FILMTIPP #35: STERNE ÜBER UNS VON CHRISTINA EBELT (ZDF/ARTE 2020).

Bildquelle: Brigitte

Gibt es auf der Internetsetseite des FernsehfilmFestivals Baden-Baden zu sehen.

Baden-Baden im Herbst 2020. Eine Geisterstadt. Nikolas Gerhaert van Ley­dens Kruzifix, für das sich der Besuch der Kurstadt fast alleine lohnt, ist we­gen Restaurierung der Kirche nicht zugänglich. Ein spät­mit­tel­al­ter­lich-real­istischer, gefolterter Körper und doch über Jahrhun­derte ein Ob­jekt der An­be­tung, der Versenkung. So funktioniert auch das so schmerzlich ver­misste Ki­no, zumindest in manchen Genres: Grauen, und Hoffnung auf Er­lösung.

Solche Gefühle produziert das Fernsehen ziemlich selten (von einer Ausnah­me wird gleich die Rede sein). Gewiss, andauernd versucht man hier, das Pub­li­kum bei den Gefühlen zu packen. Aber die Mittel dafür sind oft ungenü­gend; und es steht eben auch nicht jener einzigartige, dunkle Raum mit den riesigen Bildern und mächtigen Tönen zur Verfügung. Seit den Anfängen war Fernse­hen ein Medium, das auf gesellschaftlichen Kon­sens baute. Man muss also auf Ausnahmen hoffen. Dafür bin ich neulich nach Baden-Baden ge­reist. In Corona-Herbst 2020 standen die Kulissen der Kurstadt traurig da und sa­hen doch schön aus. Der Speisesaal im feudalen Kurhaus war fast immer leer, wenn die Jury des Deutschen Fernsehpreises hier gemeinsam zu Abend aß.

Im November liefen zwölf Wettbewerbsfilme auf 3sat, danach waren sie in der Me­dia­thek abzurufen, zusammen mit den Diskussionen der Jury. Im Moment steht noch alles auf der Website des Festivals. Hier die Laudatio auf Sterne über uns, den Gewinner des Deutschen Fern­seh­prei­ses 2020.

Melli ist eine Frau, die um jeden Preis die Kontrolle behalten will. Daher funk­tioniert kaum eines der Hilfsangebote, die sie selbst aktiv sucht und die doch selten bei ihr ankommen. Melli hat ihre Woh­nung ver­loren. Sie schläft mit dem achtjährigen Ben im Wald, nahe der S-Bahn. Am Mor­gen ver­lässt sie den Wald wie aus dem Ei gepellt, mit Rollkoffer, im blauem Luft­hansa­rock und knit­terfreier weißer Bluse. Das ist Mellis Uniform, ihr inszena­to­risch über­höhter Pan­zer. Im Job, als Jahr­gangs­beste des Stewardes­senkurses, will Melli unbedingt wie eine Eins funktionieren.
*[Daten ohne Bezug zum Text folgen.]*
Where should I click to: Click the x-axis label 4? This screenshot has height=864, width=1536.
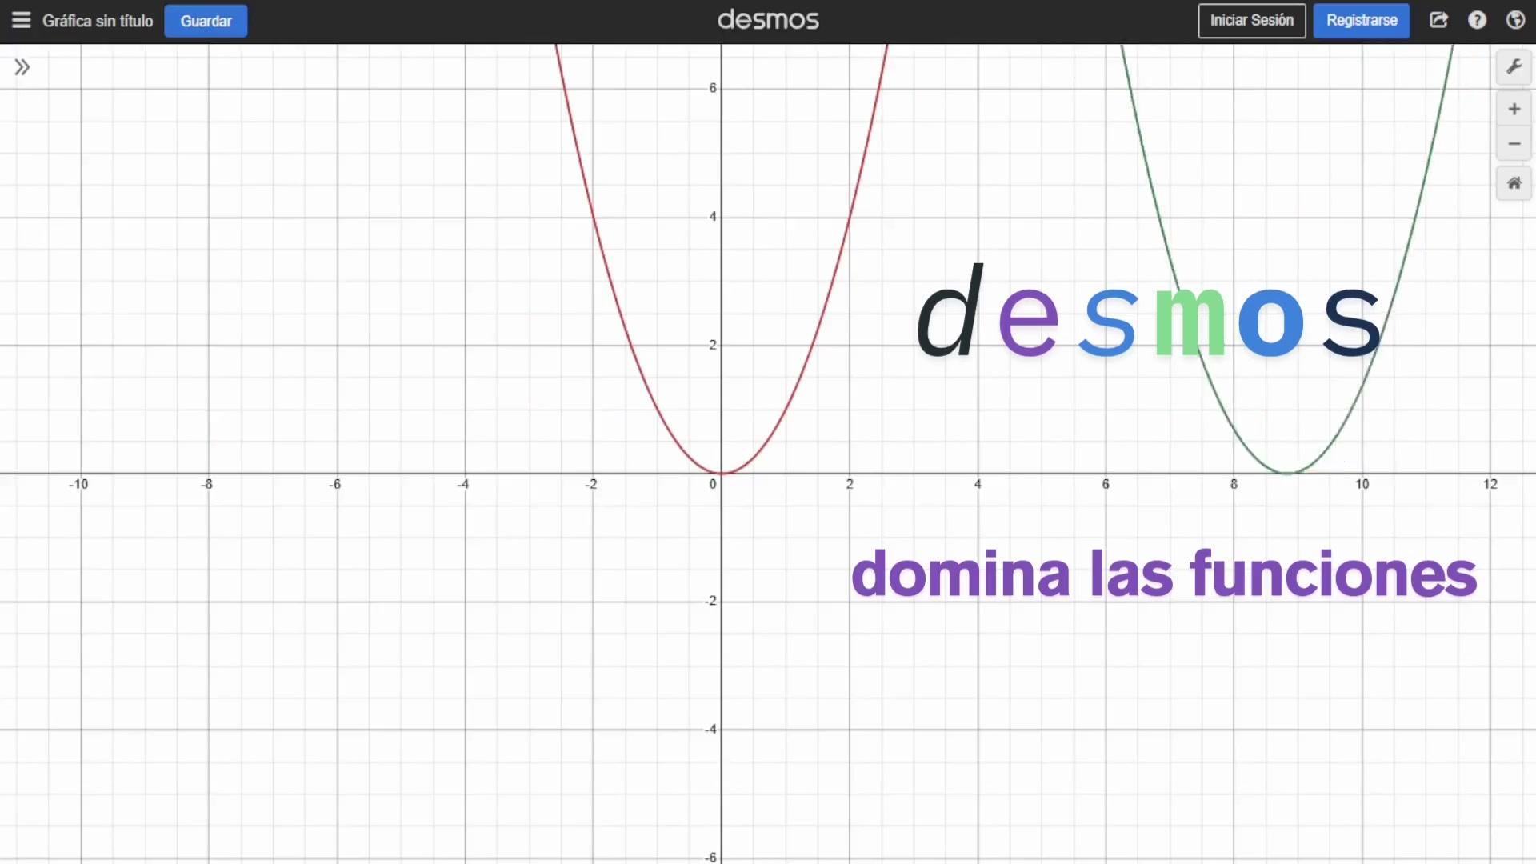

Rückblende 1947. Und über uns der Himmel. Ein Heimkehrerdrama nach dem Krieg. Wohnungs­not. Entfremdung von Männern und Frauen. Zu­sam­menrücken. Etwas beginnt. Bestandsaufnahme 2020. Sterne über uns. Ein Drama um das Selbstbestimmungs­recht einer Frau. Wohnungs­not. Weder Freunde noch der Staat bieten entscheidende Hilfen. Etwas stockt.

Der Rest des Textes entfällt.